Combatting COVID-19, commonly referred to as the coronavirus, is a herculean effort. But perhaps even more challenging in such times of crisis is controlling a defiant Israeli population.
While Police officials said that 95 percent or more of the relevant populations were obeying new Health Ministry guidelines that effectively amount to voluntary lockdown, that five percent or so of rebels threaten to ruin everything.
“This isn’t child’s play, it’s not summer vacation, it’s a matter of life and death,” Prime Minister Benjamin Netanyahu rebuked Israelis on Tuesday evening after learning that many had still been going to the beach, having picnics and otherwise gathering in public.
“This isn’t a vacation given to you by the coronavirus,” reiterated Health Ministry Director-General Moshe Bar Siman-Tov, who spoke after Netanyahu. “Our ability to reduce the numbers of sick depends on your behavior.
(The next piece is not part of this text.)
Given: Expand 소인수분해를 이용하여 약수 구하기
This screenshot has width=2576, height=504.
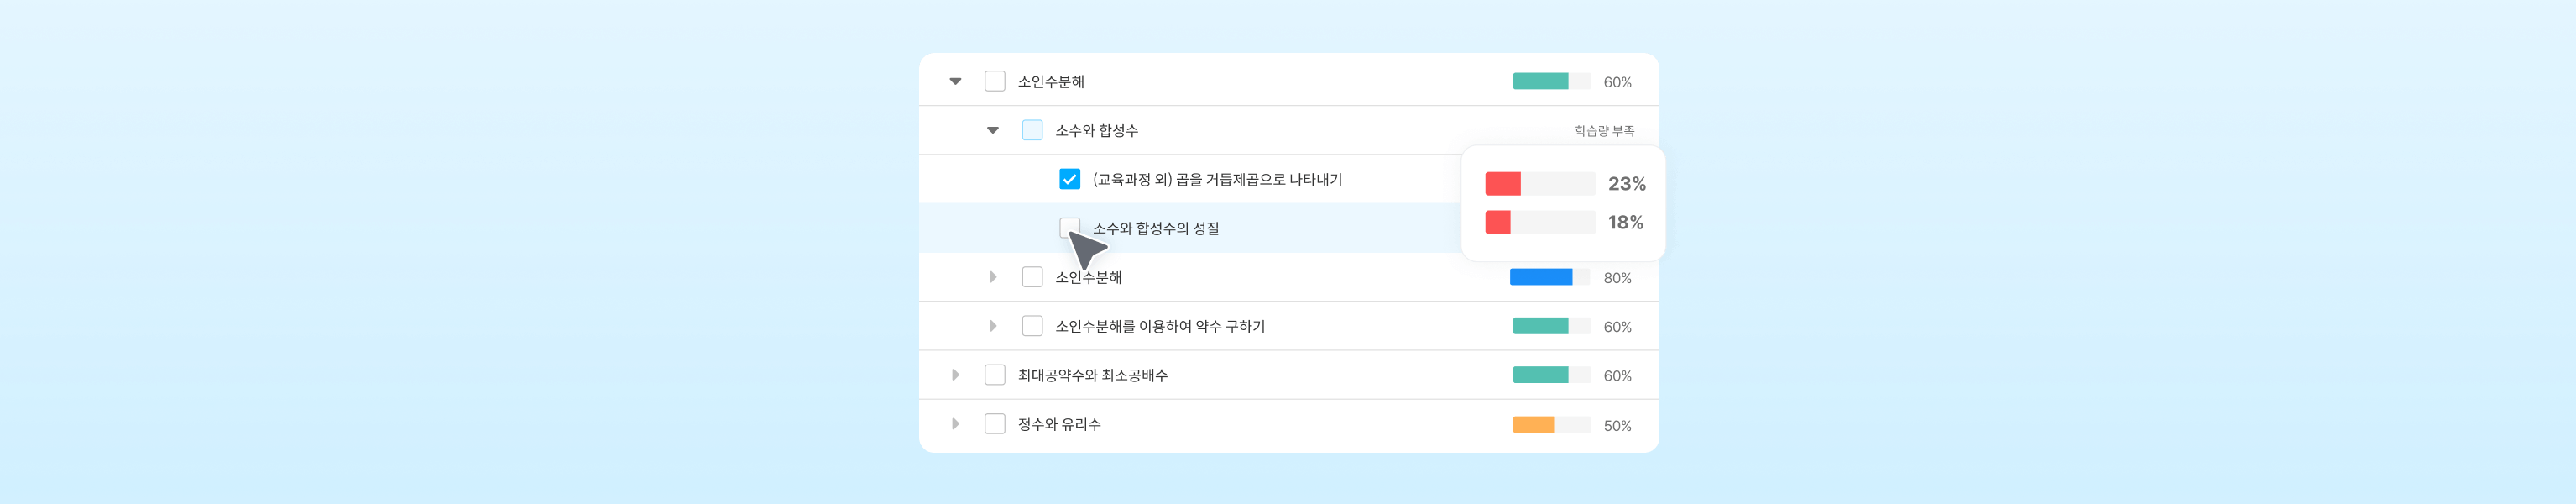Looking at the screenshot, I should coord(992,326).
We’d rather you followed our instructions. If necessary, we’ll enforce them,” he warned.
While the Israel Police do not yet have the authority to enforce many of the new guidelines, flagrant violations are already being punished with steep fines and possible jail time.
On Tuesday night, police arrested a Jerusalem man for organizing a wedding in the nearby ultra-Orthodox community of Beit Shemesh. While those involved claimed they were following Health Ministry guidelines, photos and video clips posted online showed at least 150 participants at the wedding.
It is currently forbidden for more than 10 people to gather in a closed space in Israel.
פרסמנו הערב במהדורה תיעוד מאירוע שמתרחש עכשיו בבית שמש: חתונה של משפחות אדמו״רים בהשתתפות כמאתיים בני אדם.
עם כל המאמץ לא להכליל זאת כבר לא רשלנות או חוסר מודעות נקודתיים אלא זלזול ורמיסה של אמצעי הזהירות. הראשונים להיפגע חלילה יהיו החוגגים עצמם ומשפחותיהם, ובהמשך כולנו. pic.twitter.com/tqVwRNIguJ
— יאיר שרקי (@yaircherki) March 17, 2020
Channel 12 News reporter Yair Cherki tweeted that this was not mere “negligence or lack of awareness, but rather disrespect” for authority that ultimately puts all of Israel at risk.
The problem of Israeli chutzpah
We’ve written before how contrary to the use of the word in English, “chutzpah” in Hebrew (the language from which it comes) has a rather negative connotation.
In certain situations, such as facing down overwhelming odds on the battlefield, such audacity is an asset. In others, it’s a detriment.
A nurse at a large hospital in Jerusalem told Israel Today that women were continuing to arrive to give birth accompanied by husbands, mothers, doulas and extended family. When told that bringing so many unnecessary participants into the birthing rooms was putting everyone at risk, most “effectively gave us the middle finger,” she said.